A healthy living blog from Marshfield Clinic Health System

Proton pump inhibitors: Do they cause cancer?

Man eating takeout lunch - Heartburn drugs and cancer risk: Proton pump inhibitors

Research suggests proton pump inhibitors, a type of antacid, could lead to stomach cancer, but some doctors question the study.

Antacids are an important treatment option for those with acid reflux. However, research in 2017 suggested that a type of antacid called proton pump inhibitors could lead to stomach cancer.

“This study does not prove that proton pump inhibitors cause increased risk of stomach cancer,” said Dr. Sueyi Lai, oncologist with Marshfield Clinic Health System. “It suggests an associated increased risk, but it is just a link that needs to be looked at further.”

Doctors typically use proton pump inhibitors, such as Prilosec or Prevacid, and two antibiotics to treat acid reflux. They can also use H2 blockers, such as Pepcid and Tagamet, as an antacid.

A bacterial infection called H. pylori in the stomach is what typically causes acid reflux.

This bacterial infection also can cause gastritis, gastric ulcers and stomach cancer. If untreated, the risk for stomach cancer and other complications grows.

“The study shows there is a very tiny risk in a subgroup of patients that are already at an increased risk for stomach cancer,” said Lai.

Understanding the research

The study observed East-Asian populations that took proton pump inhibitors and H2 blockers for acid reflux caused by H. pylori for more than seven years.

“What they found is that patients on proton pump inhibitors seemed to have an increased risk of stomach cancer compared to those that are on H2 blockers,” Lai said.

Lai also said there were many issues with the study.
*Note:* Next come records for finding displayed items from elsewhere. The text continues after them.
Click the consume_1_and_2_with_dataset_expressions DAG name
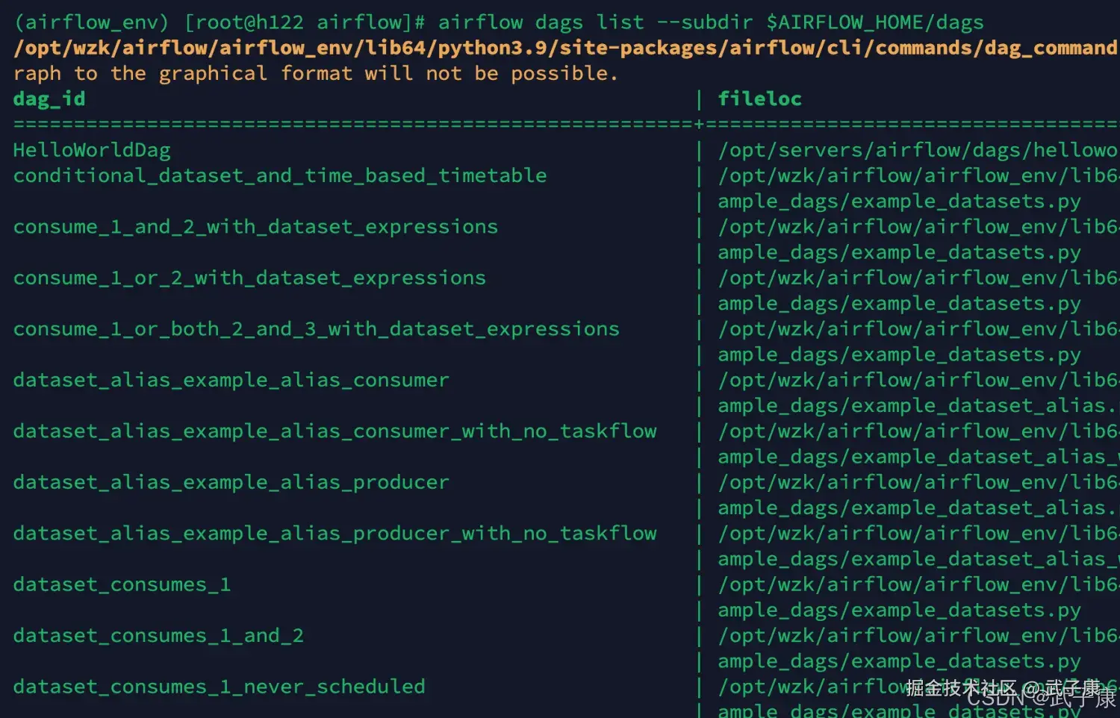This screenshot has height=718, width=1120. pyautogui.click(x=255, y=227)
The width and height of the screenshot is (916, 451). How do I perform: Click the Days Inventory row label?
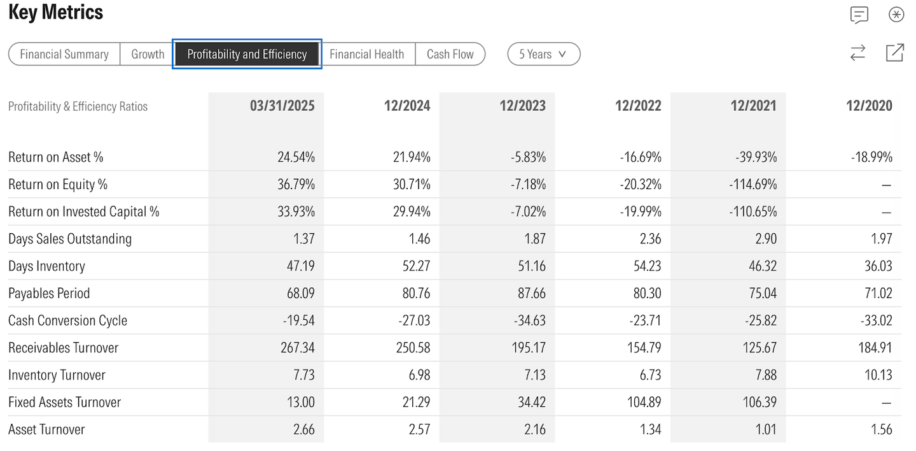click(46, 266)
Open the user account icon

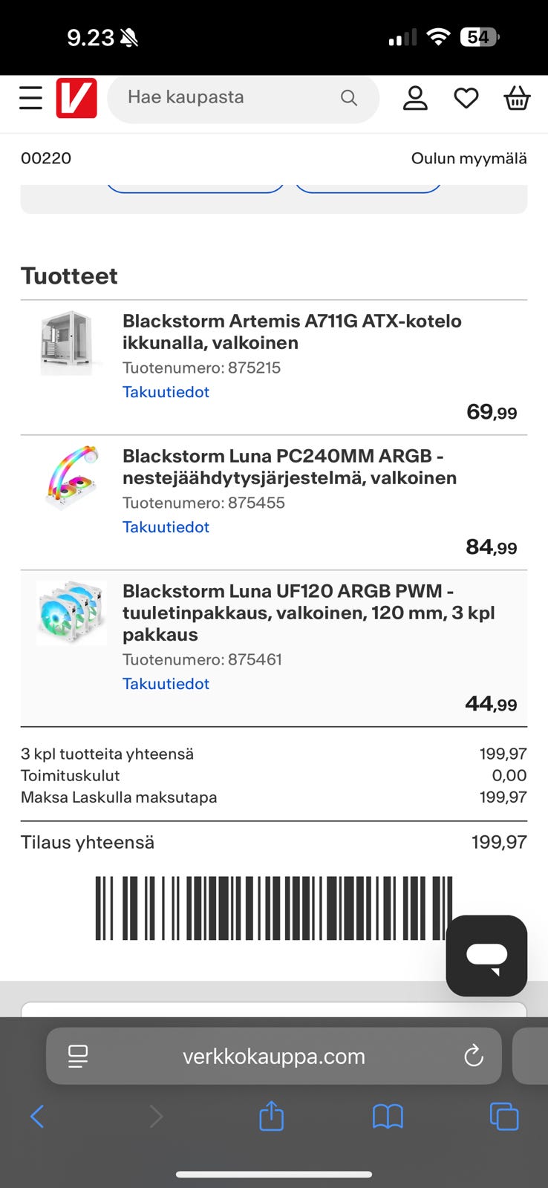tap(415, 98)
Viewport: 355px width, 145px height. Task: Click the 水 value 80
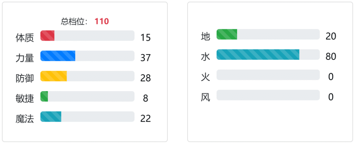330,56
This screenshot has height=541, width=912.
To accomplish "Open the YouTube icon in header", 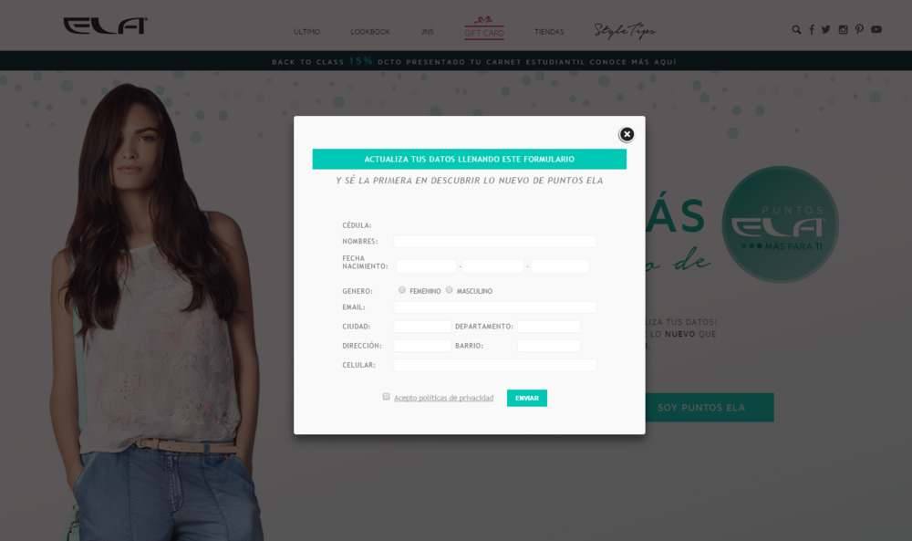I will click(x=876, y=30).
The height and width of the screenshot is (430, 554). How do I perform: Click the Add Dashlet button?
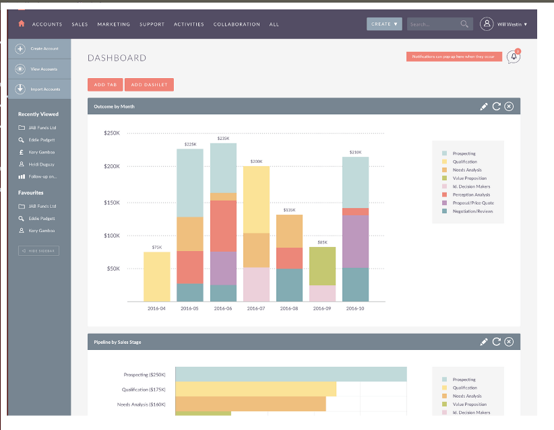(x=149, y=85)
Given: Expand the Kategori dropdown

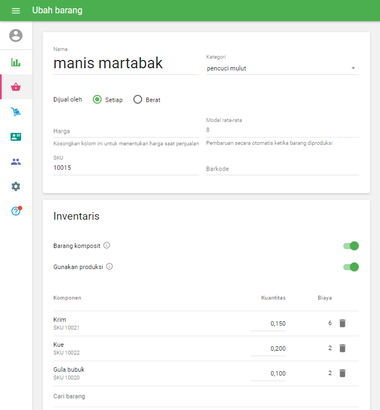Looking at the screenshot, I should (x=282, y=68).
For instance, East-Asian populations and those with H. pylori are already at a higher risk of getting stomach cancer.

It also was an observational study instead of a randomized controlled trial that leads to the best results, and the research did not account for other risk factors such as alcohol abuse, obesity, family history or smoking.

A lot of the experts in the gastrointestinal cancer field have explicitly stated that we need to use caution when we draw conclusions from this, and a lot of data actually supports otherwise,” Lai said.
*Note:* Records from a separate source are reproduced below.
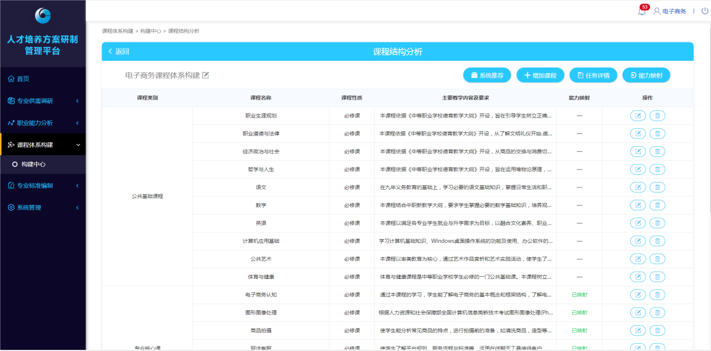Click the 返回 back link

119,52
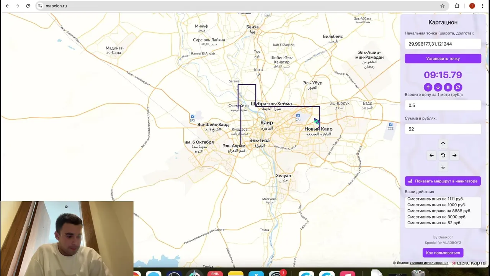The width and height of the screenshot is (490, 276).
Task: Click the Как пользоваться button
Action: 443,253
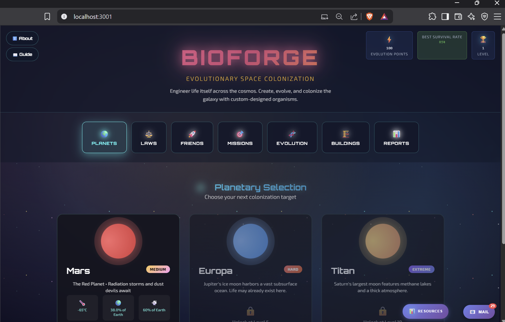505x322 pixels.
Task: Switch to the Planets tab
Action: tap(104, 137)
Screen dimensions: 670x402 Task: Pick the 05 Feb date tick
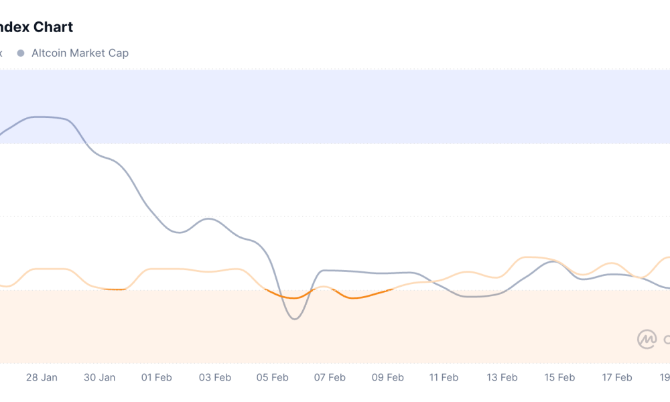tap(272, 378)
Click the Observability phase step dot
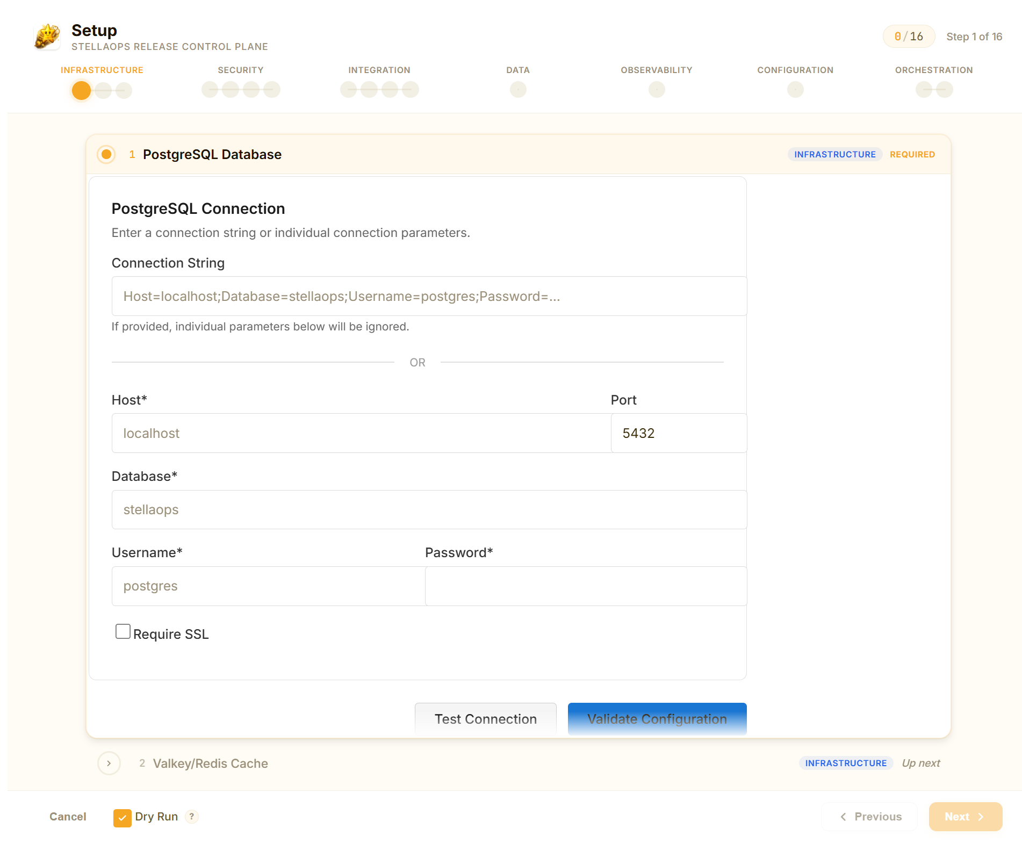 [656, 90]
According to the study, the risk for developing stomach cancer from proton pump inhibitors is small. It is less than one percent, or 0.24 percent. Lai said this is a lower percent than not treating the acid reflux that also causes stomach cancer.

While all medications have side effects, Lai said medications should only be used as clinically indicated and when necessary. If you have concerns about your risk for cancer when taking proton pump inhibitors, please talk with your doctor.